Fíjense ustedes que no se trata de “castellanizar” Cataluña. Al contrario, se trata de comprender y hacer comprender que la catalanidad no es una realidad incompatible con la conciencia y la identidad española. La historia, la lengua, el autogobierno y la mentalidad de Cataluña han sido y son un fundamento constitutivo de ese proyecto político común al que llamamos España. No es que Cataluña sea parte de España, es que Cataluña es España, es configuradora de España.
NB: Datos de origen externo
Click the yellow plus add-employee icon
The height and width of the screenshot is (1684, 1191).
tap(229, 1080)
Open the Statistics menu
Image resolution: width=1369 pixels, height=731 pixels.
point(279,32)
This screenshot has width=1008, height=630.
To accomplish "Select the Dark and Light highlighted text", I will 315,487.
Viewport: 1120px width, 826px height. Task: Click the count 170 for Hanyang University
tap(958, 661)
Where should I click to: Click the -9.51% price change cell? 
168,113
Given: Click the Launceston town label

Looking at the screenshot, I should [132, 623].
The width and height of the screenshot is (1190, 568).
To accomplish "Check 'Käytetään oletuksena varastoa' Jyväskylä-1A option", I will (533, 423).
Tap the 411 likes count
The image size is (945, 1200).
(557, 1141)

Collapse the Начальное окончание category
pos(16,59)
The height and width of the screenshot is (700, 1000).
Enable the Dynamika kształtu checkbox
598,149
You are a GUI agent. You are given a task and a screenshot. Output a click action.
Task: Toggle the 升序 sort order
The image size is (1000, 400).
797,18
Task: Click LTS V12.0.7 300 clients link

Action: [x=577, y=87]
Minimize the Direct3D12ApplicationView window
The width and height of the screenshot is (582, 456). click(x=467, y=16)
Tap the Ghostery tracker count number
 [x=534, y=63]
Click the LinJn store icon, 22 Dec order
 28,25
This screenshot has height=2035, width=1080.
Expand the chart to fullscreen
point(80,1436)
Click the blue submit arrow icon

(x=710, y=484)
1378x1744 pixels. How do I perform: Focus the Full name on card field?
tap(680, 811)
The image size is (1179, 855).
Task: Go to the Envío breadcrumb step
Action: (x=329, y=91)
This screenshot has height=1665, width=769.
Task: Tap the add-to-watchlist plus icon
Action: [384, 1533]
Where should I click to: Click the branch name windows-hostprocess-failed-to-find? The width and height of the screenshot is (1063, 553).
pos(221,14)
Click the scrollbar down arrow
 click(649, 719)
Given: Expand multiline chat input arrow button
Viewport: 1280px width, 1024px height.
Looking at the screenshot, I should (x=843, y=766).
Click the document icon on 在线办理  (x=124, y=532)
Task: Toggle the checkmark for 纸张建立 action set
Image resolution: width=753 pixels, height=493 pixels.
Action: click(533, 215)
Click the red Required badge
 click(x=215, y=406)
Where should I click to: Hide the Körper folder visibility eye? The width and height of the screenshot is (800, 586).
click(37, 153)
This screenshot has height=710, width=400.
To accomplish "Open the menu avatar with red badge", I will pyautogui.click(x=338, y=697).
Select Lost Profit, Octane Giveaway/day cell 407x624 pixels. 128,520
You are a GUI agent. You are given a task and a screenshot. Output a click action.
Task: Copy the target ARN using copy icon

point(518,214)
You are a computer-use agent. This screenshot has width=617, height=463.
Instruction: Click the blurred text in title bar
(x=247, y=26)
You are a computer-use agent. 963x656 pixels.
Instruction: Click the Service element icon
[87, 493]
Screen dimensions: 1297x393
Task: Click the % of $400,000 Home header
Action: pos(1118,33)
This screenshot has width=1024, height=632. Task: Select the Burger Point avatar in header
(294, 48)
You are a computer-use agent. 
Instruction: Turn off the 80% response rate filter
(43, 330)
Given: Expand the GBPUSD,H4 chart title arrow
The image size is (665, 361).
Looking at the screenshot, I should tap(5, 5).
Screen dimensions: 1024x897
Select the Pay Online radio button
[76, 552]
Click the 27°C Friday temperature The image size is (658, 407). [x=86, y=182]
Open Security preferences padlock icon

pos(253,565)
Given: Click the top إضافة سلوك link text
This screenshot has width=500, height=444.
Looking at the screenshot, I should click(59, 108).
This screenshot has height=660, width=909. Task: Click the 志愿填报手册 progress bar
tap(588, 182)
Sin ella, nuestro país podría seguir su andadura, pero ya no podría ser ni llamarse España.

No se trata de ser menos catalanes para ser más españoles. El camino nunca será la asimilación, sino la articulación y la integración de las identidades. Se trata de asumir aquí y allí que vivir en plenitud nuestra realidad catalana es nuestra forma de contribuir a esa novela coral que es España. Con el tiempo, este cambio de mirada permitirá que la mayoría de catalanes vuelvan a sentir sinceramente aquello que escribía el poeta Joan Maragall, ahora hace un siglo: “avui per avui, dir-se catalans es dir-se espanyols d'una manera més viva, més eficaç i més plena d'esperança, que no pas amb aquesta paraula meteixa”.

Es hora de dejar de ir a la defensiva. España es un país extraordinario y Cataluña podría volver a ser una de sus locomotoras más comprometidas. Con voluntad, con inteligencia, con recursos, con buenos comunicadores, es posible lograr que la inmensa mayoría de catalanes vuelva a sentirse identificada e implicada en este país en el que hemos tenido la suerte de vivir. Con determinación, podemos lograr en el Parlament de Catalunya una mayoría favorable a la unión fraternal. Es posible si hay voluntad. El primer paso es lograr una mayoría no independentista en Barcelona, verdadera marca internacional de Cataluña.

Hay trabajo que hacer en Madrid. Y también hay mucho que cambiar en Barcelona. Porque si nuestro Estado puede practicar mejor aquel espíritu que tan bien recoge la Constitución (España como magnífico caleidoscopio de la diversidad cultural), el Principado catalán tiene también una tarea ingente de reforma por delante. Ha llegado la hora de que las instituciones y el Gobierno catalán reconozcan de una vez que Cataluña es también una realidad profundamente diversa, forjada en lengua catalana, pero también, desde hace muchos siglos, en la lengua de Cervantes. Cataluña debe practicar hacia dentro aquello que exige al Estado y que nunca ha estado dispuesta a asumir en su educación, en sus medios de comunicación o en sus instituciones.

Josep Ramón Bosch es presidente de Societat Civil Catalana.